Sempat Dapat Sorotan, Lola Amaria Ajak Masyarakat Nonton Bareng Film LIMA
TABLOIDBINTANG.COM - Film LIMA yang digarap Lola Amaria sempat menjadi sorotan karena Lembaga Sensor Film (LSF) mengategorikannya sebagai film untuk 17 tahun ke atas. Padahal Lola menganggap film tentang Pancasila itu untuk dikonsumsi anak-anak dari usia 13 tahun ke atas.
Meski demikian, Lola tetap gencar mengampanyekan pentingnya nilai-nilai Pancasila yang dia tuangkan dalam film Lima. Belum lama ini, Lola Amaria membawa film Lima ke Wellington, Selandia Baru.
Bekerja sama dengan KBRI Wellington, Persatuan Pelajar Indonesia (PPI) New Zealand, PPI Christchurch, PPI Wellington dan PPI Auckland, Lola Amaria mengajak warga negara Indonesia nonton bareng (nobar) film Lima di Gedung KBRI Wellington.
"KBRI dan masyarakat Indonesia di Wellington beruntung dengan kedatangan seorang sineas muda idealis dan kreatif seperti Lola Amaria," ujar Tantowi Yahya, Duta Besar RI untuk Wllington, Selandia Baru dalam rilis yang diterima wartawan, Senin (29/10).
Lola menyebutkan usai menonton film Lima, penonton pulang dengan membawa pandangan positif tentang toleransi, kebhinnekaan dan semakin memperkuat semangat kebangsaan.
Tantowi Yahya berharap film Lima dapat membumikan Pancasila sebagai ideologi negara kepada seluruh rakyat Indonesia serta membakar rasa nasionalisme di hati para diaspora Indonesia di Selandia Baru.
"Selain tentunya mendukung kemajuan perfilman Indonesia yang berkualitas," ucap mantan Ketua Umum PAPPRI ini.
Menurut Lola Amaria, Selandia Baru menjadi negara yang dihampiri film Lima.
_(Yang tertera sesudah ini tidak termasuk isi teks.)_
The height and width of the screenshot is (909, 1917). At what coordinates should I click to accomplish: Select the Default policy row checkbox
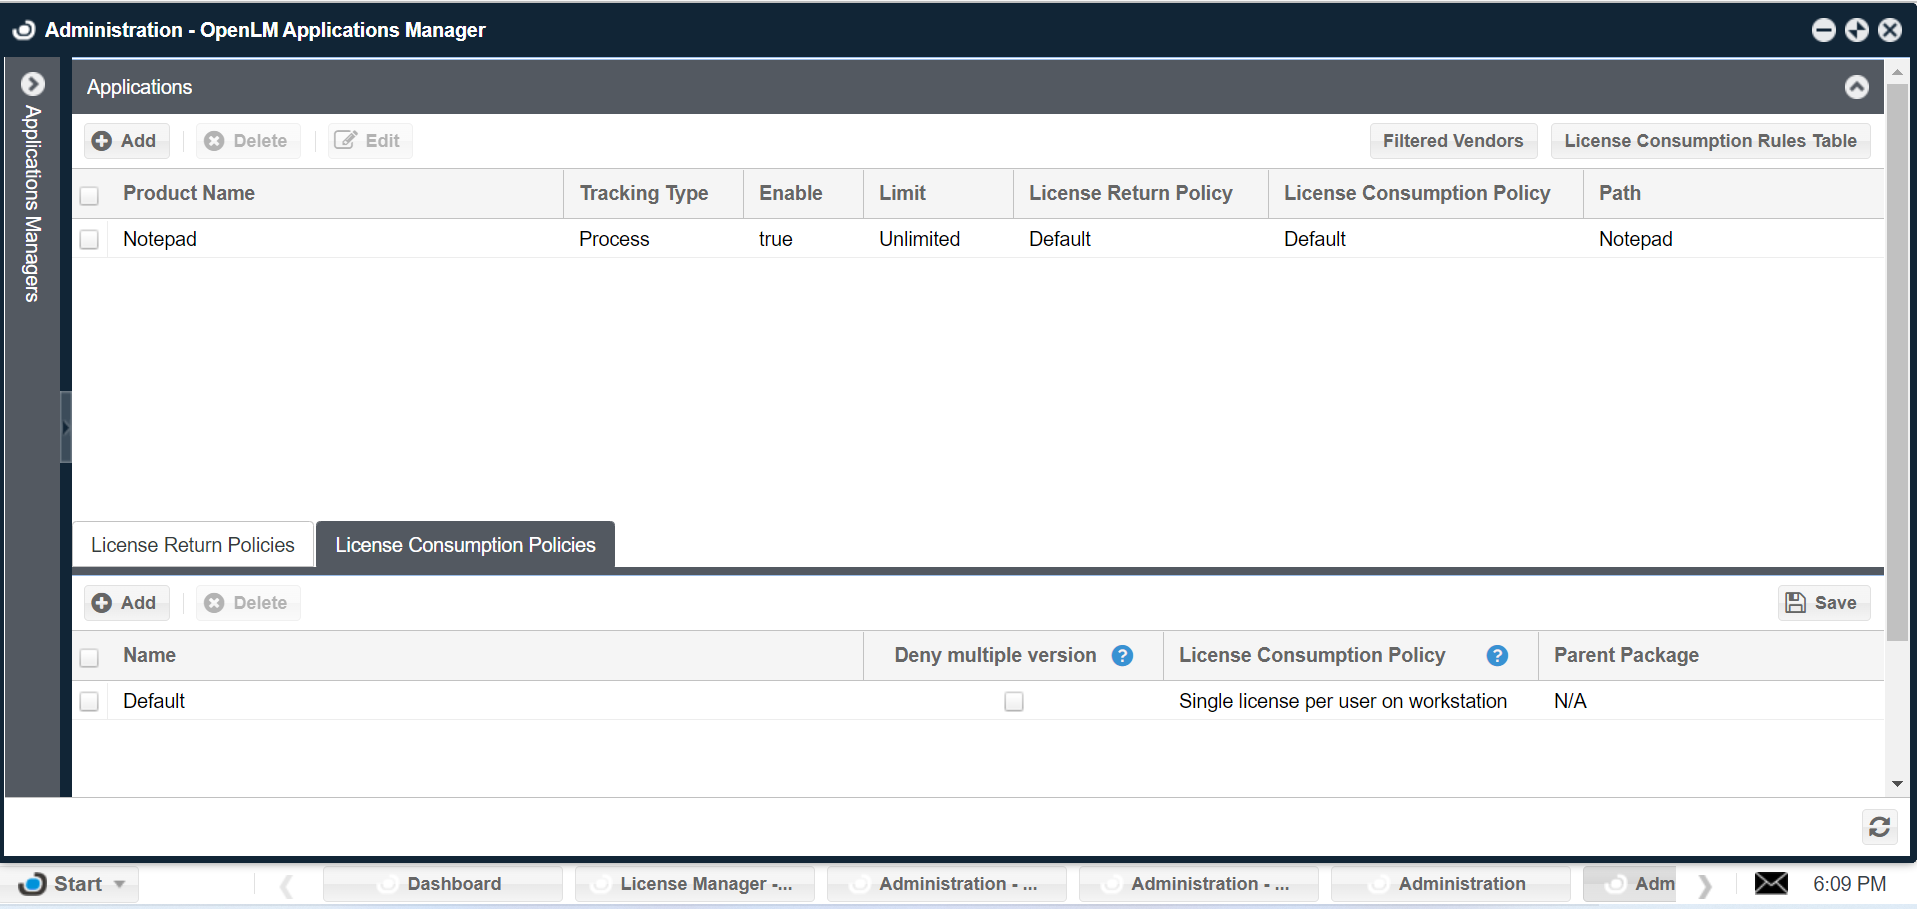[90, 702]
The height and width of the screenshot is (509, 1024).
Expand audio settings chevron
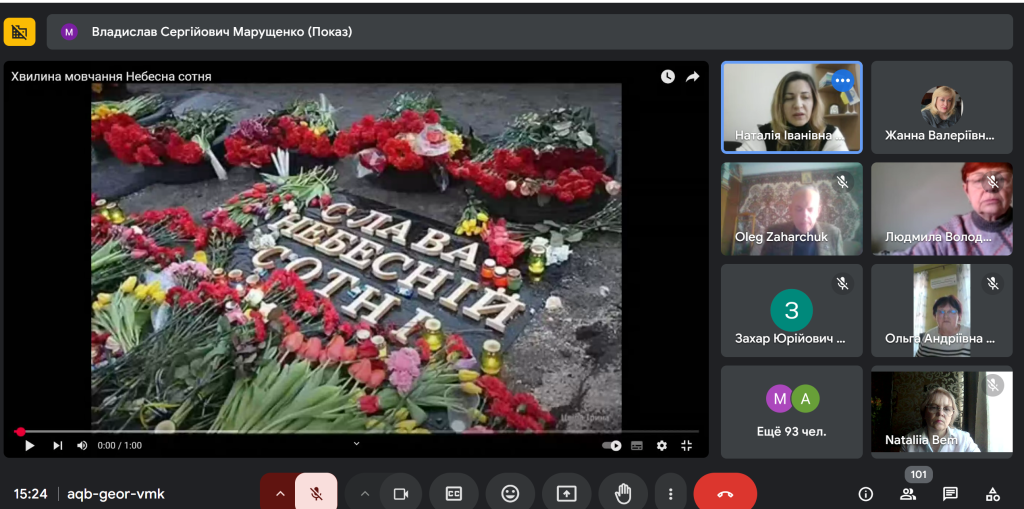click(x=279, y=493)
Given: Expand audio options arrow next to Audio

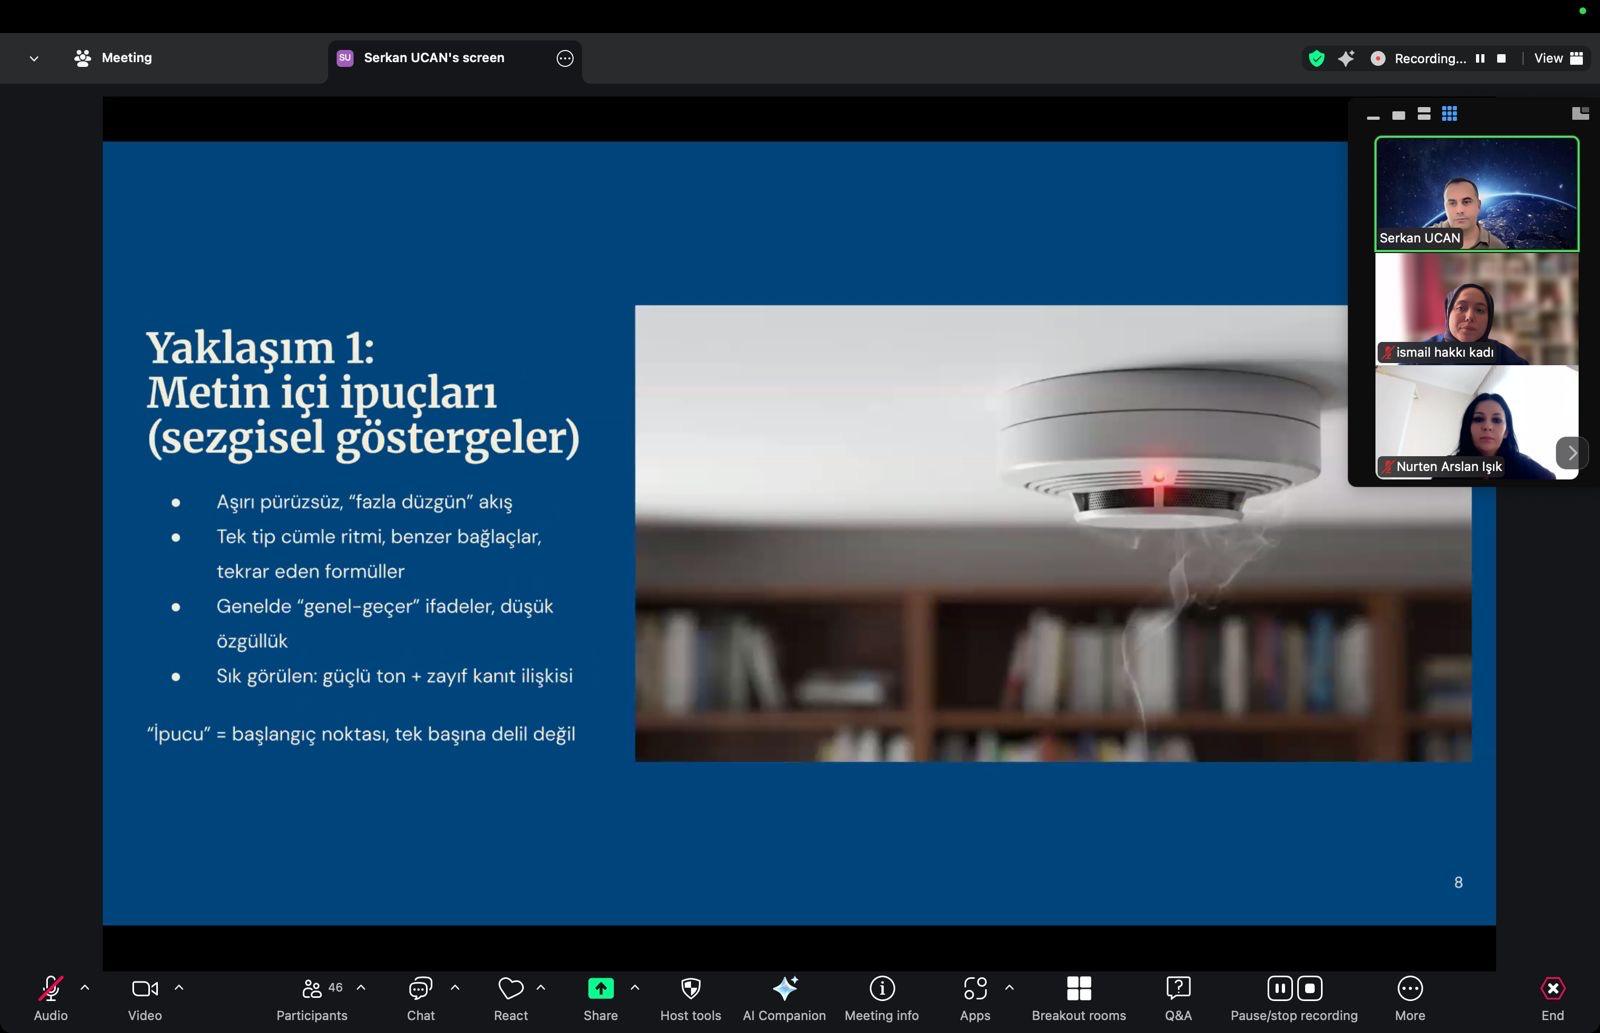Looking at the screenshot, I should click(85, 988).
Di mana Wellington menjadi kota kedua di Selandia Baru yang dikunjungi tim Lola Amaria Production setelah sebelumnya sukses ditayangkan di Christchurch.
"Selanjutnya dijadwalkan untuk diputar di Auckland," tutur Lola Amaria.
Film Lima dikerjakan oleh lima sutradara yaitu: Lola Amaria, Shalahuddin Siregar, Tika Pramesti, Adriyanto Dewo dan Harvan Agustriansyah yang masing-masing menggarap setiap Sila dan kemudian disatukan menjadi plot cerita utuh.
Film berdurasi 110 menit ini mengangkat kisah pentingnya toleransi dan kebhinekaan yang saat ini terancam dengan nilai-nilai chauvinistik terhadap golongan, ras atau agama tertentu. Pesan yang ingin diangkat, Pancasila, terutama sila ketiga: 'Persatuan Indonesia' tidak akan terberangus dalam kehidupan bermasyarakat di Indonesia.